───── Extrait de la page

Dès le début du XXe siècle, les hôpitaux font partie des nombreux programmes architecturaux qui ont été transformés par la lumière électrique. Les blocs opératoires, les cabinets d'auscultation, les espaces de service, mais aussi les dortoirs ont connu de grands changements avec l'introduction d'une lumière plus performante mais parfois source de nouvelles nuisances difficilement négligeables.
A partir de l'étude d'un corpus de revues d'éclairage américaines, britanniques et françaises mais aussi de revues médicales comme Techniques Hospitalières et de catalogues d'entreprises, sans oublier de mentionner les quelques ouvrages de référence consacrés à la question, cette contribution propose de raconter l'histoire de la maîtrise des sources lumineuses dans les chambres d'hôpitaux, en soulignant comment la lumière brute a été progressivement domptée par toute une série d'appareils chargés d'exalter ses vertus fonctionnelles tout en contribuant au bien-être du patient.

──────────

• _Consigne_: Quelle revue médicale l'extrait de la page nomme-t-il parmi les sources de son étude ?

───── Informations extraites

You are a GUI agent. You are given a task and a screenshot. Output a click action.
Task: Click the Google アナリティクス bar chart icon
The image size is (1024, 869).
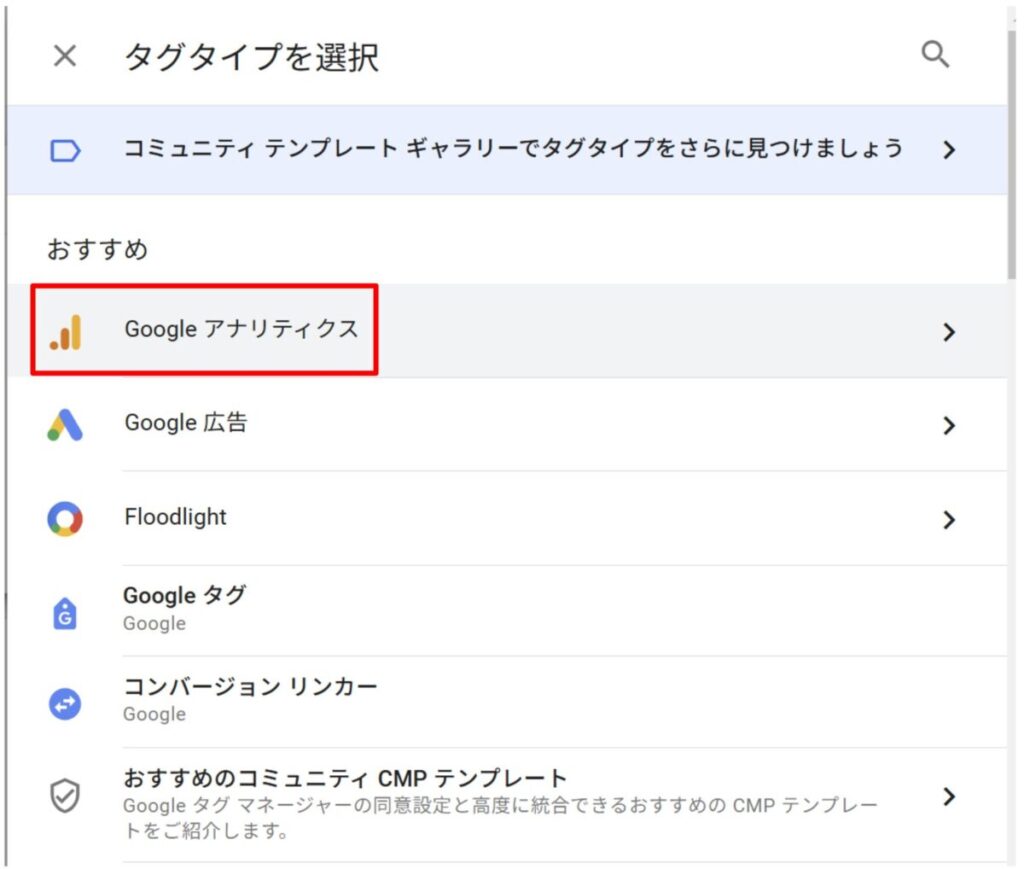66,332
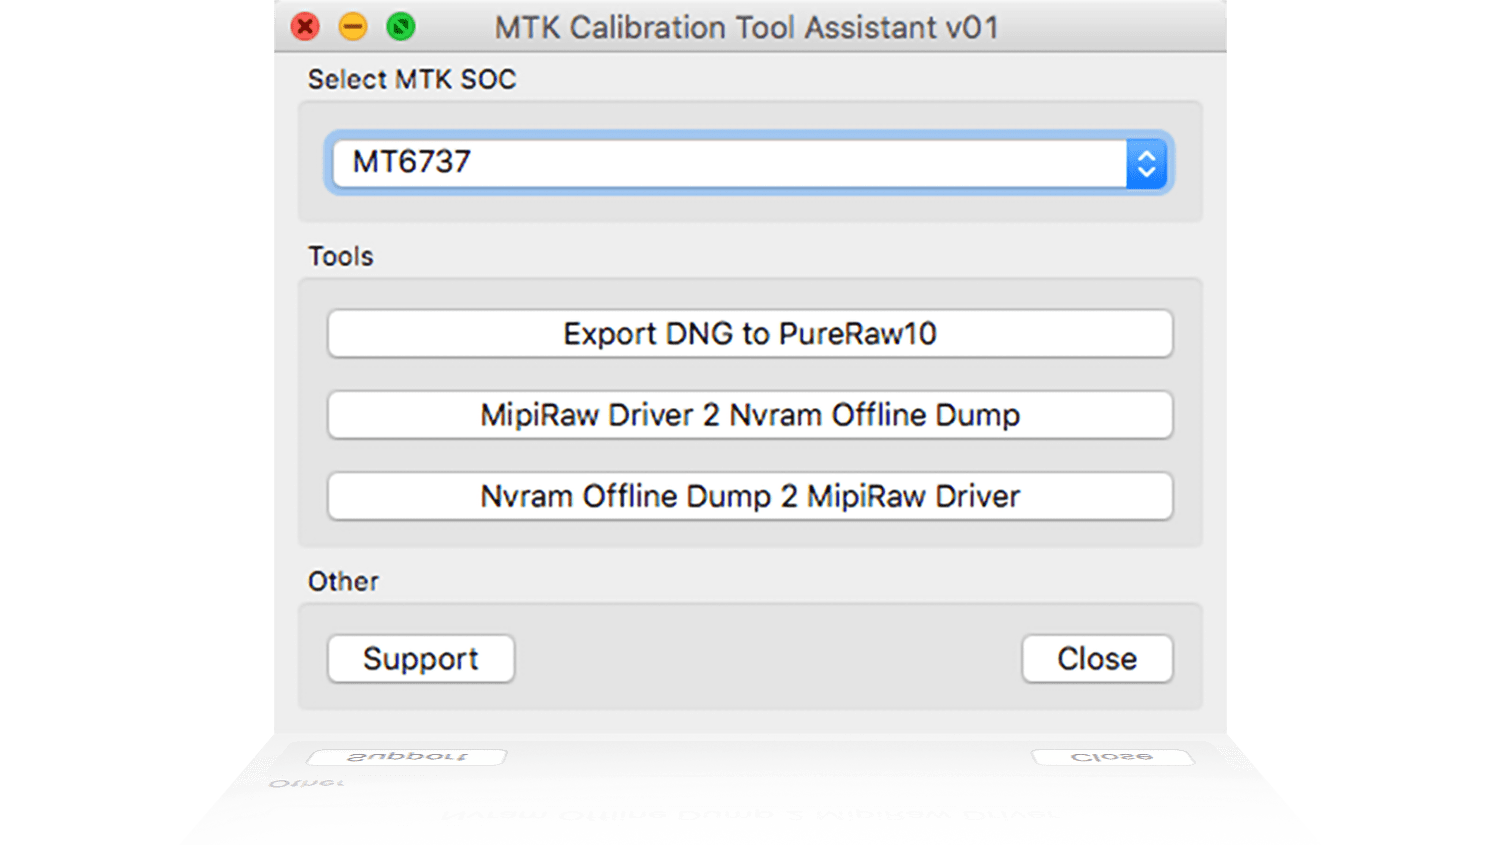Open the MT6737 SOC dropdown
Image resolution: width=1500 pixels, height=845 pixels.
[730, 163]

──────────

• _Résultat obtenu_: Il nomme la revue Techniques Hospitalières.